## Available records
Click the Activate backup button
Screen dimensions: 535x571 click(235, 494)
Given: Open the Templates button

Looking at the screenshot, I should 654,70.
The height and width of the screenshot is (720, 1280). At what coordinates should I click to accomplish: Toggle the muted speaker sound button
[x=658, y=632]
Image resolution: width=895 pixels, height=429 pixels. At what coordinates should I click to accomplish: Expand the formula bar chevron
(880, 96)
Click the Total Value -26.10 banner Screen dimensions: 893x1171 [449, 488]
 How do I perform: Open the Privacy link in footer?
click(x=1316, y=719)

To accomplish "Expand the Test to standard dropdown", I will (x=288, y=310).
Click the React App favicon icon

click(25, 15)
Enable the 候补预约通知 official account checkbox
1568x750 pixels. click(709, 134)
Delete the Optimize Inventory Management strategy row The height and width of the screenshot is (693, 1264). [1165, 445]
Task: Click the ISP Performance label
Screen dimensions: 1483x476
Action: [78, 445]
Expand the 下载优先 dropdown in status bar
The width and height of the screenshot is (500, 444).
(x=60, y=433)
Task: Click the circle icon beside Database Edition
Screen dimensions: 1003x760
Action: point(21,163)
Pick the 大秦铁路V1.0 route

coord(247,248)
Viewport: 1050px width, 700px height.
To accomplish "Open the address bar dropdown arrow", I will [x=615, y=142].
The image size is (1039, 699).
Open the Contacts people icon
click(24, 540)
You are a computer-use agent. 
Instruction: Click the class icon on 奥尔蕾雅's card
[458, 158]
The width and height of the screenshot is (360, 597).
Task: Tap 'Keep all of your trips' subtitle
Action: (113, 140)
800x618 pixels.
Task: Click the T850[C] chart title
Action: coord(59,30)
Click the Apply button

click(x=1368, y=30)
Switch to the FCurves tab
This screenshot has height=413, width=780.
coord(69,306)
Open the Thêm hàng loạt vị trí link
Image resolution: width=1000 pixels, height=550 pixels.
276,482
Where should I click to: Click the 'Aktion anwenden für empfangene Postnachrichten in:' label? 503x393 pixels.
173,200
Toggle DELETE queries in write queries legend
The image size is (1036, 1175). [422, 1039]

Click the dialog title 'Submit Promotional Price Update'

## Directions for this task
After finding the line that contains "Toggle DELETE queries in write queries legend" in the records above, copy that line and each one after it exactly, through the final line.

## Answer space
Toggle DELETE queries in write queries legend
The image size is (1036, 1175). [422, 1039]

Click the dialog title 'Submit Promotional Price Update'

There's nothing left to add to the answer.